What is expected:
Recast the rows from the line containing "Viewport: 620px width, 1120px height." through the line containing "will [208, 343]." as a numbered list, leaving out blank lines.

(Dataset rows)
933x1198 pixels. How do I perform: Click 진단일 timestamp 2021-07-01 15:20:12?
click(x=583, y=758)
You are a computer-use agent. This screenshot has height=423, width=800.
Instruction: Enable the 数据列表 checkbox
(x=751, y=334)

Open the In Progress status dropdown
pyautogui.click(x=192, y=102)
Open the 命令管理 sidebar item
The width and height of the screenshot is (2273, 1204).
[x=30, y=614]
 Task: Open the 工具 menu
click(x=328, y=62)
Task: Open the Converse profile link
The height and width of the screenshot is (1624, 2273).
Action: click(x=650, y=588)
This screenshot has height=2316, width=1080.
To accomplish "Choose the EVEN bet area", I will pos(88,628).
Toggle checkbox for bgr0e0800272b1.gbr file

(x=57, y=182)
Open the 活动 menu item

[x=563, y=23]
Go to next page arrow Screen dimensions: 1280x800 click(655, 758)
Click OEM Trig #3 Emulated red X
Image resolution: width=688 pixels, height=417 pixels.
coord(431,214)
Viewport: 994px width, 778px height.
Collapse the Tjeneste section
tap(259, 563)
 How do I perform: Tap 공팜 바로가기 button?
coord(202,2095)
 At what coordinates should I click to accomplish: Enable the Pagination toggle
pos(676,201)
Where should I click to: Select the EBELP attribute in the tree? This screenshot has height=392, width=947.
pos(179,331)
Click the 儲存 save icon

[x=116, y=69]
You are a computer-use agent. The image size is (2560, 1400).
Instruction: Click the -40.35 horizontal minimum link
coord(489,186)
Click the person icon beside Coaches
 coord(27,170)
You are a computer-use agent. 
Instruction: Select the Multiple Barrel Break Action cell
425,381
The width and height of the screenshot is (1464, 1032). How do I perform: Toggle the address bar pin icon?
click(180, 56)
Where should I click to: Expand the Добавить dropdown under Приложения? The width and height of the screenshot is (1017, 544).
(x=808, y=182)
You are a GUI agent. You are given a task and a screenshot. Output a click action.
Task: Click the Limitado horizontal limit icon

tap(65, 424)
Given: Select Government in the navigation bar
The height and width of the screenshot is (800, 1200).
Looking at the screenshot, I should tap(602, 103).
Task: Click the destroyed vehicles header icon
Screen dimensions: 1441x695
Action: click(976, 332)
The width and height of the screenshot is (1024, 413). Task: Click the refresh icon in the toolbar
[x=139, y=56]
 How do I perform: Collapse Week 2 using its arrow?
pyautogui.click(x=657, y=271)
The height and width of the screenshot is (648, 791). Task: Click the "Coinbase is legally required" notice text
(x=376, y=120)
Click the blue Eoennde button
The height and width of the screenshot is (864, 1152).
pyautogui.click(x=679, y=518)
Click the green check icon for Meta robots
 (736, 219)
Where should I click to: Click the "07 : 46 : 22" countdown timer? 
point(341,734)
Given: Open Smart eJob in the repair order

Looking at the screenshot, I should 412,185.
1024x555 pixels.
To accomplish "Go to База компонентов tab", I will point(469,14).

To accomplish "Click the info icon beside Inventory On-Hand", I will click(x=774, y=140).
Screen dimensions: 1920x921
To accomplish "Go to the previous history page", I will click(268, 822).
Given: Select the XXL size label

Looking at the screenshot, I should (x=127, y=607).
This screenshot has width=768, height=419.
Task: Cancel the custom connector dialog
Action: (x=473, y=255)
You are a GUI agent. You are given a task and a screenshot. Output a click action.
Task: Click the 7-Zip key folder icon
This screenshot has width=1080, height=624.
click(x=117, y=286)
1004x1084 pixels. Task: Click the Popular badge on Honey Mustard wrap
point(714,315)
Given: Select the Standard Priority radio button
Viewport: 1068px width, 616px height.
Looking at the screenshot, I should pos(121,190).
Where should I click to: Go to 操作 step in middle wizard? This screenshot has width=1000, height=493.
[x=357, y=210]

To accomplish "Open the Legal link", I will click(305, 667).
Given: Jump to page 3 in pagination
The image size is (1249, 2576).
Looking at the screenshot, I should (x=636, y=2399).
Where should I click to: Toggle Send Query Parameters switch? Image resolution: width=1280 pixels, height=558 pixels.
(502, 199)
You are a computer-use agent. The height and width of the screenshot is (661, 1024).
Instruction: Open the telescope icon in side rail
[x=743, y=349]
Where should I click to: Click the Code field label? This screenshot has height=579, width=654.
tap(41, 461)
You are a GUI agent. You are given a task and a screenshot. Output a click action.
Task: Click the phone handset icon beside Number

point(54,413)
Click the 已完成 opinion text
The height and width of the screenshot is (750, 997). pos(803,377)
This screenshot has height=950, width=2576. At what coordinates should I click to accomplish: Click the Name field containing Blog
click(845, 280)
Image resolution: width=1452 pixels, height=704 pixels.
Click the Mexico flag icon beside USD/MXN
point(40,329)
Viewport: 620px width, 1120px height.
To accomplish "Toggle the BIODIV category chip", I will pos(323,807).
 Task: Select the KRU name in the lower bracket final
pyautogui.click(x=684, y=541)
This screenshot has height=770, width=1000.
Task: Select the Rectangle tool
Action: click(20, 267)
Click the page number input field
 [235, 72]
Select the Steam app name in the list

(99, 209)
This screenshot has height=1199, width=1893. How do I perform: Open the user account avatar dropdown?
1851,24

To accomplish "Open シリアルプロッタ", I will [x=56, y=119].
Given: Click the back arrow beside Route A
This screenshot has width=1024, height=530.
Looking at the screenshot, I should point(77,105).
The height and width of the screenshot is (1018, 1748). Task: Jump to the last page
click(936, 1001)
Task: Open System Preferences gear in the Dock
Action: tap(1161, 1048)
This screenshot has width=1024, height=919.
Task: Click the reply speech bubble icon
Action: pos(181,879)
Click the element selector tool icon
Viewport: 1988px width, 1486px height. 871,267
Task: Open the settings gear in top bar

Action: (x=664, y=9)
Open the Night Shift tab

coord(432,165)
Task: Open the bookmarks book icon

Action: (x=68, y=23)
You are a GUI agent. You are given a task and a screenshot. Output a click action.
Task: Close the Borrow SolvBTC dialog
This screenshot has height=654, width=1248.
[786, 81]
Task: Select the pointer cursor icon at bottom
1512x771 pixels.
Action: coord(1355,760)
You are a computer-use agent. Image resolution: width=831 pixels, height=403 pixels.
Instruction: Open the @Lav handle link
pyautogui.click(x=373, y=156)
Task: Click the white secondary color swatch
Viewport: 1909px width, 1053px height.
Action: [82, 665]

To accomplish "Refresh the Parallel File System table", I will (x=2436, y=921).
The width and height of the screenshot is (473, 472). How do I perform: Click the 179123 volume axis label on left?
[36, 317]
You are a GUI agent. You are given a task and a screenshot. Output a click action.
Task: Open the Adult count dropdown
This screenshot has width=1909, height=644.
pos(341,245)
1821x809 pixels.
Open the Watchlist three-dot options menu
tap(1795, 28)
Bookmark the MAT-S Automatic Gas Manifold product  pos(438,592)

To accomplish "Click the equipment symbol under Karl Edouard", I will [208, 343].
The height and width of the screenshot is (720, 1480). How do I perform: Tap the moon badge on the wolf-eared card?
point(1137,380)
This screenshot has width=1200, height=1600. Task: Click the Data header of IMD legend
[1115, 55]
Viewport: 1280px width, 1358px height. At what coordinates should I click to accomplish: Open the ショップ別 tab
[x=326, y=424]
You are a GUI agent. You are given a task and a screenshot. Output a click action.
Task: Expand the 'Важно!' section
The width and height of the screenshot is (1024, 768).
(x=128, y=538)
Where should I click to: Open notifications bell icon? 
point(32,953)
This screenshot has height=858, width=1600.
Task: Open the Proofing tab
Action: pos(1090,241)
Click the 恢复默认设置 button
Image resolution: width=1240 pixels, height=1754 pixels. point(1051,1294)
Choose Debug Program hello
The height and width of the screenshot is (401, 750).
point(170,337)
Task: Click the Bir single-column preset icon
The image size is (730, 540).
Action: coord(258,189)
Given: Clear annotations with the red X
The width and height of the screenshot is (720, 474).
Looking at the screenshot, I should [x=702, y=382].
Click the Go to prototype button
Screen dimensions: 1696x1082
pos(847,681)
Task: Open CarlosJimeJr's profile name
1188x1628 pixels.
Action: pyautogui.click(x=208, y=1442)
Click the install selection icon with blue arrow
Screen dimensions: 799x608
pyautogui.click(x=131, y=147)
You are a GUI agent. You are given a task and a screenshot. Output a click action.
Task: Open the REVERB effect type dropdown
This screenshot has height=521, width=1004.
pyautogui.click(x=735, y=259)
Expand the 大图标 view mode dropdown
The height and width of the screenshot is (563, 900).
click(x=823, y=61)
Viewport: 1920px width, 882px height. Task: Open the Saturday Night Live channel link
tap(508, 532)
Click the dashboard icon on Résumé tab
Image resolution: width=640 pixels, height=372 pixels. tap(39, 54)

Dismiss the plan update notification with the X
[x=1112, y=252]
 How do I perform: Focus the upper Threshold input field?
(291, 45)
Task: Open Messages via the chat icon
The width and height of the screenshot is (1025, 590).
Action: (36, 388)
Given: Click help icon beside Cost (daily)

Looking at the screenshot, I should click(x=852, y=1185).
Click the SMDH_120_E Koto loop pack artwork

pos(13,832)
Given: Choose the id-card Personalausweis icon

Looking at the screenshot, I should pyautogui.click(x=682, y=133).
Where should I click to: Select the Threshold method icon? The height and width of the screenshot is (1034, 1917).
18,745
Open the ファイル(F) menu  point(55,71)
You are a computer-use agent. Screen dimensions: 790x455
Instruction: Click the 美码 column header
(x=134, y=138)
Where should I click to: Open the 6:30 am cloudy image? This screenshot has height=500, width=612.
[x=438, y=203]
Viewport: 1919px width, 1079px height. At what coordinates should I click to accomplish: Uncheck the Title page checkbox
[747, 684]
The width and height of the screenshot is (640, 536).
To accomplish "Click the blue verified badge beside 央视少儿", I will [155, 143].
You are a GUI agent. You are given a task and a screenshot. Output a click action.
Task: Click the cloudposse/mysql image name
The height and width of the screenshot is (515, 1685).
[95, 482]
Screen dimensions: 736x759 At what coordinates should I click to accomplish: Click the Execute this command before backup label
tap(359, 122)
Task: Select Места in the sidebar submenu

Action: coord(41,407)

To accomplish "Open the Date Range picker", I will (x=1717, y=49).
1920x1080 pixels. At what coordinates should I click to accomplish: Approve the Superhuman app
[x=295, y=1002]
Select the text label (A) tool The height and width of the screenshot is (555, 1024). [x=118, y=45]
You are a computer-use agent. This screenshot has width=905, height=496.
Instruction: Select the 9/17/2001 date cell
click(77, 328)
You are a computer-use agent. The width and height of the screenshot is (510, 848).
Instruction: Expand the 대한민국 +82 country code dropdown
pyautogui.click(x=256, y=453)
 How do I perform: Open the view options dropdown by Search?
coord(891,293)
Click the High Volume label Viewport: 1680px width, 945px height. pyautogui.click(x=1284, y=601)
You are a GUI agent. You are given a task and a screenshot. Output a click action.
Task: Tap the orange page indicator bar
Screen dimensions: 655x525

Solution for this problem:
1. Viewport: 620px width, 1120px height.
2. To accomplish "Toggle the BIODIV category chip", I will pos(323,807).
3.  Task: Select the KRU name in the lower bracket final
4. pyautogui.click(x=684, y=541)
5. This screenshot has height=770, width=1000.
6. Task: Select the Rectangle tool
7. Action: click(20, 267)
8. Click the page number input field
9.  [235, 72]
10. Select the Steam app name in the list
11. (99, 209)
12. This screenshot has height=1199, width=1893. How do I perform: Open the user account avatar dropdown?
13. 1851,24
14. To accomplish "Open シリアルプロッタ", I will [x=56, y=119].
15. Given: Click the back arrow beside Route A
16. This screenshot has width=1024, height=530.
17. Looking at the screenshot, I should point(77,105).
18. The height and width of the screenshot is (1018, 1748). Task: Jump to the last page
19. click(936, 1001)
20. Task: Open System Preferences gear in the Dock
21. Action: tap(1161, 1048)
22. This screenshot has width=1024, height=919.
23. Task: Click the reply speech bubble icon
24. Action: pos(181,879)
25. Click the element selector tool icon
26. Viewport: 1988px width, 1486px height. 871,267
27. Task: Open the settings gear in top bar
28. Action: (x=664, y=9)
29. Open the Night Shift tab
30. coord(432,165)
31. Task: Open the bookmarks book icon
32. Action: (x=68, y=23)
33. You are a GUI agent. You are given a task and a screenshot. Output a click action.
34. Task: Close the Borrow SolvBTC dialog
35. This screenshot has height=654, width=1248.
36. [786, 81]
37. Task: Select the pointer cursor icon at bottom
38. 1512x771 pixels.
39. Action: coord(1355,760)
40. You are a computer-use agent. Image resolution: width=831 pixels, height=403 pixels.
41. Instruction: Open the @Lav handle link
42. pyautogui.click(x=373, y=156)
43. Task: Click the white secondary color swatch
44. Viewport: 1909px width, 1053px height.
45. Action: [82, 665]
46. To accomplish "Refresh the Parallel File System table", I will (x=2436, y=921).
47. The width and height of the screenshot is (473, 472). How do I perform: Click the 179123 volume axis label on left?
48. [36, 317]
49. You are a GUI agent. You are given a task and a screenshot. Output a click action.
50. Task: Open the Adult count dropdown
51. This screenshot has width=1909, height=644.
52. pos(341,245)
53. 1821x809 pixels.
54. Open the Watchlist three-dot options menu
55. tap(1795, 28)
56. Bookmark the MAT-S Automatic Gas Manifold product  pos(438,592)
57. To accomplish "Click the equipment symbol under Karl Edouard", I will [208, 343].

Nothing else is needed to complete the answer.